GANBLR is a tabular data generation model...
# Usage Example

In this example we load the [Adult Dataset](https://archive.ics.uci.edu/ml/datasets/Adult)* which is a built-in demo dataset. We use `GANBLR` to learn from the real data and then generate some synthetic data.

```python3
from ganblr.utils import get_demo_data
from ganblr import GANBLR

# this is a discrete version of adult since GANBLR requires discrete data.
df = get_demo_data('adult')
x, y = df.values[:,:-1], df.values[:,-1]

model = GANBLR()
model.fit(x, y, epochs = 10)

#generate synthetic data
synthetic_data = model.sample(1000)
```

The steps to generate synthetic data using `GANBLR++` are similar to `GANBLR`, but require an additional parameter `numerical_columns` to tell the model the index of the numerical columns.

```python3
from ganblr.utils import get_demo_data
from ganblr import GANBLRPP
import numpy as np

# raw adult
df = get_demo_data('adult-raw')
x, y = df.values[:,:-1], df.values[:,-1]

def is_numerical(dtype):
    return dtype.kind in 'iuf'

column_is_numerical = df.dtypes.apply(is_numerical).values
numerical_columns = np.argwhere(column_is_numerical).ravel()

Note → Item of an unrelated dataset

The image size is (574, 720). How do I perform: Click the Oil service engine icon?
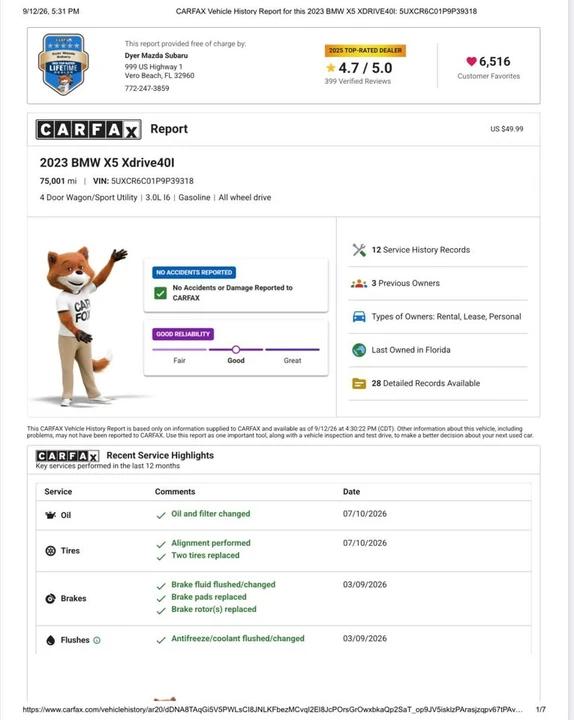click(51, 515)
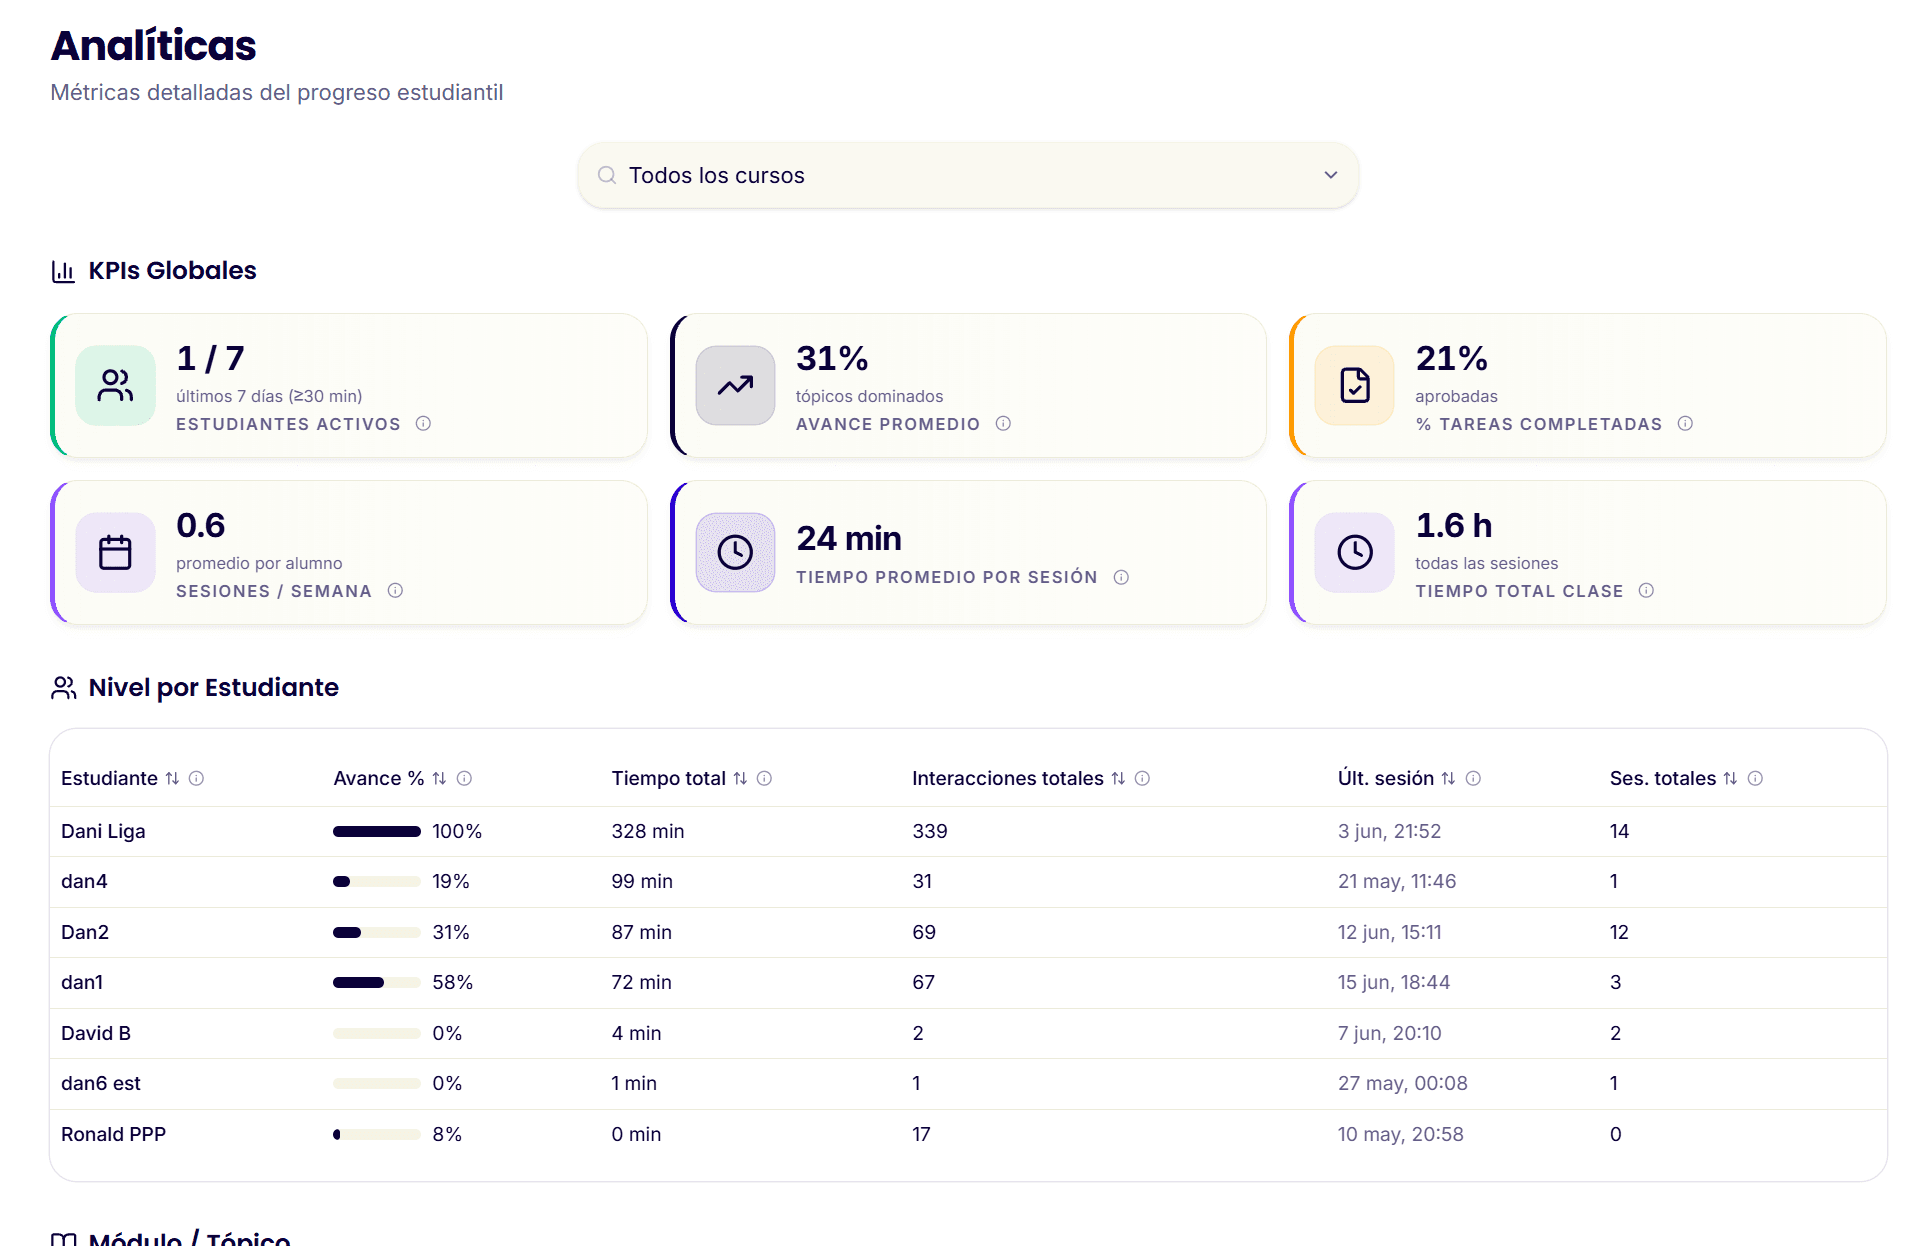
Task: Sort by Interacciones totales arrows
Action: (x=1118, y=778)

model = GANBLRPP(numerical_columns)
model.fit(x, y, epochs = 10)

#generate synthetic data
synthetic_data = model.sample(1000)
```
# Install

We recommend you to install ganblr through pip:

```bash
pip install ganblr
```

Alternatively, you can also clone the repository and install it from sources.

```bash
git clone git@github.com:tulip-lab/ganblr.git
cd ganblr
python setup.py install
```

# Citation
If you use GANBLR, please cite the following work:

*Y. Zhang, N. A. Zaidi, J. Zhou and G. Li*, "GANBLR: A Tabular Data Generation Model," 2021 IEEE International Conference on Data Mining (ICDM), 2021, pp. 181-190, doi: 10.1109/ICDM51629.2021.00103.

```LaTeX
@inproceedings{ganblr,
    author={Zhang, Yishuo and Zaidi, Nayyar A. and Zhou, Jiahui and Li, Gang},  
    booktitle={2021 IEEE International Conference on Data Mining (ICDM)},   
    title={GANBLR: A Tabular Data Generation Model},   
    year={2021},  
    pages={181-190},  
    doi={10.1109/ICDM51629.2021.00103}
}
@inbook{ganblrpp,
    author = {Yishuo Zhang and Nayyar Zaidi and Jiahui Zhou and Gang Li},
    title = {<bold>GANBLR++</bold>: Incorporating Capacity to Generate Numeric Attributes and Leveraging Unrestricted Bayesian Networks},
    booktitle = {Proceedings of the 2022 SIAM International Conference on Data Mining (SDM)},
    pages = {298-306},
    doi = {10.1137/1.9781611977172.34},
}
```